I can now share with you what I am doing to change my health situation, but first, a little background to explain why this is so difficult. Aside from the financial ramification of this choice, there is a HUGE faith related reason for my decision.
I have been working since I was 16 years old. Very young, I had aspirations to be successful in business. I have to admit that anything I’ve ever tried, I have succeeded in doing and have done very well. Whether it was pursuing my real estate broker’s license making me the youngest real estate broker in the area at the time, or continuing my education as a first generation college student, graduating summa cum laude (with highest honors) and going on to earn the only master’s degree in my extended family on either side, there was a common thread that ran through all of my ventures–hard work, sacrifice of time and money, and discomfort.
Recently, God has revealed to me that I am not a stranger to hard work, sacrifice of time and money, nor have I avoided a goal because of discomfort. Working two and three jobs to pay my way through college, which required me to stay up all hours of the night completing homework assignments was pretty uncomfortable. It was definitely hard work and a sacrifice of time, and if you’ve ever paid for a college degree, you know it is definitely a sacrifice of money. He reminded me that there is NO door that He opens for me that He would not fully equip me to handle, so here comes the big GULP and deep SIGH of faith. You know the one that happens just before you step out onto a visual cliff. I can turn tail and run, or I can JUMP, so I…..JUMPED!
Effective yesterday morning, I resigned from my job. As I typed that, I felt like I was going to vomit for a millisecond. Yeah, that’s the feeling of stepping out of faith. It gets down in the pit of your stomach. It’s that feeling you get when you drive over a bump in the road too fast and leave your stomach at the top of the bump. Can you see the connection between my decision and my goal yet? Maybe not, so let me continue in just how this is going to play out.
During all of that time that I invested in business and education, I made some really negative health decisions. I stayed up WAY too late depriving myself of sleep causing a huge back log that I’ll likely never recover from. Being up all hours of the day and night, I had no rules for when to eat. I would eat when I was hungry, sleepy, bored, emotional because food was the quickest way to deal, and it could conform to any situation like driving, studying, etc. Food is easily accessible and very mobile, making it easily abused and misused.

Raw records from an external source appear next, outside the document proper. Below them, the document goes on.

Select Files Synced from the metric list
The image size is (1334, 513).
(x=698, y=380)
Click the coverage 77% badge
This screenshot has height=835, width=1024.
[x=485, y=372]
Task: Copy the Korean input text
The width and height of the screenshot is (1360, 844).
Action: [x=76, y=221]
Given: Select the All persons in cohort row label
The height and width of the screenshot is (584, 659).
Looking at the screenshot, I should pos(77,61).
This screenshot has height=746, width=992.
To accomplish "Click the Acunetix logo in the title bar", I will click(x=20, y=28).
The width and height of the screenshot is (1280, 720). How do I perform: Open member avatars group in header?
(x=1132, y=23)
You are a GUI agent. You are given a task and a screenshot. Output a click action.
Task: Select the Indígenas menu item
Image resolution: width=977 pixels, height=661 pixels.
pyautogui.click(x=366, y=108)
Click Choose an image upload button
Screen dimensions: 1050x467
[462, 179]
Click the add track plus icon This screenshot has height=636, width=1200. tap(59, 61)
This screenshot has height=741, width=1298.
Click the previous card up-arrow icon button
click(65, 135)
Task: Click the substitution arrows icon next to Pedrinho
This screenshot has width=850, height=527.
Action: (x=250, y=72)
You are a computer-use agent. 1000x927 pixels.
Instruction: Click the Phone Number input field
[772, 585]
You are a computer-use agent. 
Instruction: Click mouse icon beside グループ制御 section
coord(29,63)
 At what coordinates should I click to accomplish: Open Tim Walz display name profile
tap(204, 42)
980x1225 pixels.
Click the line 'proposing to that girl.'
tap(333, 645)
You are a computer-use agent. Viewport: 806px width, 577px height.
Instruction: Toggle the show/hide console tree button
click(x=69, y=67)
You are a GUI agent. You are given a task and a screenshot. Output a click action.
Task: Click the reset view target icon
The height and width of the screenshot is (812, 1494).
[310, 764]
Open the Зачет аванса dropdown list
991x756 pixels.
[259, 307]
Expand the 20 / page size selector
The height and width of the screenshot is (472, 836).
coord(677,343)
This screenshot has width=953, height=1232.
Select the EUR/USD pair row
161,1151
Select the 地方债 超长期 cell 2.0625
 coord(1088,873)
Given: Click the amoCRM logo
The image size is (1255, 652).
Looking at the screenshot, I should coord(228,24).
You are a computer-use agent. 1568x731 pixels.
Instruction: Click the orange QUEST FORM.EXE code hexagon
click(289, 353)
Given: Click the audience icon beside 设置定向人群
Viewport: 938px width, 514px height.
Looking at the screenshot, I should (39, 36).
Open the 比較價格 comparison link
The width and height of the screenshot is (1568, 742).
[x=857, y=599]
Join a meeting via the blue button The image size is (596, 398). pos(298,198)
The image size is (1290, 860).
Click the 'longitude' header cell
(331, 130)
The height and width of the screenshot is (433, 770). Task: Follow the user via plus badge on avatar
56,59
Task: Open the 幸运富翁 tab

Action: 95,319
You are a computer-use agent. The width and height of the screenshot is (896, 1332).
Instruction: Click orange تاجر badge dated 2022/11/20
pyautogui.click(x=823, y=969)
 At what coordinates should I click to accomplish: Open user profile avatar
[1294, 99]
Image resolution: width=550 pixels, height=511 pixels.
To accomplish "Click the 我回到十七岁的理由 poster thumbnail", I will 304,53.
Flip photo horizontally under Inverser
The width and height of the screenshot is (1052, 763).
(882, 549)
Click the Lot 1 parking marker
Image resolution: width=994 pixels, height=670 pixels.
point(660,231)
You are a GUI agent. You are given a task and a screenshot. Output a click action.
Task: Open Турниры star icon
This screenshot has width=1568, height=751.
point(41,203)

Needless to say, years of my focus being on my brain, my body suffered.
For at least the next 12 months, I will be a full-time student of good nutrition, health and fitness. No, I am not enrolling in a class for it. At least not right now. I will be attending the school of hard knocks. I am going to be giving my body, mind, and spirit a full-time job. It won’t pay monetarily. Financially, I will have to completely trust God (something I must admit I’ve NEVER done before). I feel wholeheartedly that God has led me to this place. He and I have stood at the door, and He said, “It’s ok. Go on in.” Faith is acting on something that you hope for–knowing that your action will not be in vain even though you can’t see the result (and you can’t see God).
It’s exciting and terrifying at the same time. It’s like that zip line 200 ft up in the air that I would never in a million years ride down. It is like descending to 70 ft below water and taking a breath and your scuba oxygen being there for you to enjoy God’s creation at the bottom of a spring–I have done that! Yes, I know what it feels like. I have been a good student. I have been an excellent employee. I have ALL the skills necessary to be able to succeed in this goal, and I WILL DO IT by the grace of God.
So if you know me personally (or if you don’t), please think of the most terrifying thing you’ve ever attempted to do, and add to it you just left your financial security to pursue doing it, and please give me a shout of support. If you see me around town walking, working out, buying groceries, on FB, Twitter, or WordPress, stop and say hello. If you want to make the same leap of faith, hey, JUMP! The water is just fine!! You won’t be alone. Give me a shout and let’s continue on this journey together. This time next year we will reveal the great work that God has done in us.
Thank you God for your faithfulness and provision. I pray that all that I do will do nothing more but glorify you!